* START Data for the task *
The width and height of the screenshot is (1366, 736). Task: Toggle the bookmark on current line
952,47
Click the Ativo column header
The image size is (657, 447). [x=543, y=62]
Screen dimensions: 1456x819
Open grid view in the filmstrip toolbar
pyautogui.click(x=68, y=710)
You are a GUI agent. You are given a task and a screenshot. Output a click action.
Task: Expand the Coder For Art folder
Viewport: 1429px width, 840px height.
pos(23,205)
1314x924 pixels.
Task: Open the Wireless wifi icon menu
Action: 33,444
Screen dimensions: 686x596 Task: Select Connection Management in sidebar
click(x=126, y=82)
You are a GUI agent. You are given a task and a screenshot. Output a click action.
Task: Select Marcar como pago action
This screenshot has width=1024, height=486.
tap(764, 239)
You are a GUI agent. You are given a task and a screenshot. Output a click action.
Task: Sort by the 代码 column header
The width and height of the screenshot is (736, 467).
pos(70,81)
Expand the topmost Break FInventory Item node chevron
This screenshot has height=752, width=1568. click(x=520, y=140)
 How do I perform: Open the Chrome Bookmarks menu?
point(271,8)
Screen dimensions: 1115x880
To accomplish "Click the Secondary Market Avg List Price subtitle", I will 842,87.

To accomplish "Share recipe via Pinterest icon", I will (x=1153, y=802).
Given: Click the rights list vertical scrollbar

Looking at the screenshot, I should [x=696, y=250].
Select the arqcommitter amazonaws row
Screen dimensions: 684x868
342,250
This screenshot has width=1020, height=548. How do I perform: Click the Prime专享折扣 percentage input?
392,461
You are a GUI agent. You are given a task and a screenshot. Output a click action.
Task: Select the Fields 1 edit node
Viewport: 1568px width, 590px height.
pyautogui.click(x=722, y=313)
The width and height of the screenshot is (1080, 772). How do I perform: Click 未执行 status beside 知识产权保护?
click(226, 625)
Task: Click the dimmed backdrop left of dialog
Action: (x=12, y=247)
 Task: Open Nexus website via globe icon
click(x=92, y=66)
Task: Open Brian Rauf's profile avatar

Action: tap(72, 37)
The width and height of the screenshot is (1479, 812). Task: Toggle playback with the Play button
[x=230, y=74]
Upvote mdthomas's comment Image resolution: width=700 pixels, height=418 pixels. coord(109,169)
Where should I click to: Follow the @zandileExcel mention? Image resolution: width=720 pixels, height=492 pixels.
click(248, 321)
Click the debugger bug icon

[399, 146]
* END Data for the task *
Your task =
Format the lines of all the records above as a numbered list, leaving out blank lines.

Response to this task =
1. The width and height of the screenshot is (1366, 736). Task: Toggle the bookmark on current line
2. 952,47
3. Click the Ativo column header
4. The image size is (657, 447). [x=543, y=62]
5. Screen dimensions: 1456x819
6. Open grid view in the filmstrip toolbar
7. pyautogui.click(x=68, y=710)
8. You are a GUI agent. You are given a task and a screenshot. Output a click action.
9. Task: Expand the Coder For Art folder
10. Viewport: 1429px width, 840px height.
11. pos(23,205)
12. 1314x924 pixels.
13. Task: Open the Wireless wifi icon menu
14. Action: 33,444
15. Screen dimensions: 686x596 Task: Select Connection Management in sidebar
16. click(x=126, y=82)
17. You are a GUI agent. You are given a task and a screenshot. Output a click action.
18. Task: Select Marcar como pago action
19. This screenshot has width=1024, height=486.
20. tap(764, 239)
21. You are a GUI agent. You are given a task and a screenshot. Output a click action.
22. Task: Sort by the 代码 column header
23. The width and height of the screenshot is (736, 467).
24. pos(70,81)
25. Expand the topmost Break FInventory Item node chevron
26. This screenshot has height=752, width=1568. click(x=520, y=140)
27.  How do I perform: Open the Chrome Bookmarks menu?
28. point(271,8)
29. Screen dimensions: 1115x880
30. To accomplish "Click the Secondary Market Avg List Price subtitle", I will 842,87.
31. To accomplish "Share recipe via Pinterest icon", I will (x=1153, y=802).
32. Given: Click the rights list vertical scrollbar
33. Looking at the screenshot, I should [x=696, y=250].
34. Select the arqcommitter amazonaws row
35. Screen dimensions: 684x868
36. 342,250
37. This screenshot has width=1020, height=548. How do I perform: Click the Prime专享折扣 percentage input?
38. 392,461
39. You are a GUI agent. You are given a task and a screenshot. Output a click action.
40. Task: Select the Fields 1 edit node
41. Viewport: 1568px width, 590px height.
42. pyautogui.click(x=722, y=313)
43. The width and height of the screenshot is (1080, 772). How do I perform: Click 未执行 status beside 知识产权保护?
44. click(226, 625)
45. Task: Click the dimmed backdrop left of dialog
46. Action: (x=12, y=247)
47.  Task: Open Nexus website via globe icon
48. click(x=92, y=66)
49. Task: Open Brian Rauf's profile avatar
50. Action: tap(72, 37)
51. The width and height of the screenshot is (1479, 812). Task: Toggle playback with the Play button
52. [x=230, y=74]
53. Upvote mdthomas's comment Image resolution: width=700 pixels, height=418 pixels. coord(109,169)
54. Where should I click to: Follow the @zandileExcel mention? Image resolution: width=720 pixels, height=492 pixels.
55. click(248, 321)
56. Click the debugger bug icon
57. [399, 146]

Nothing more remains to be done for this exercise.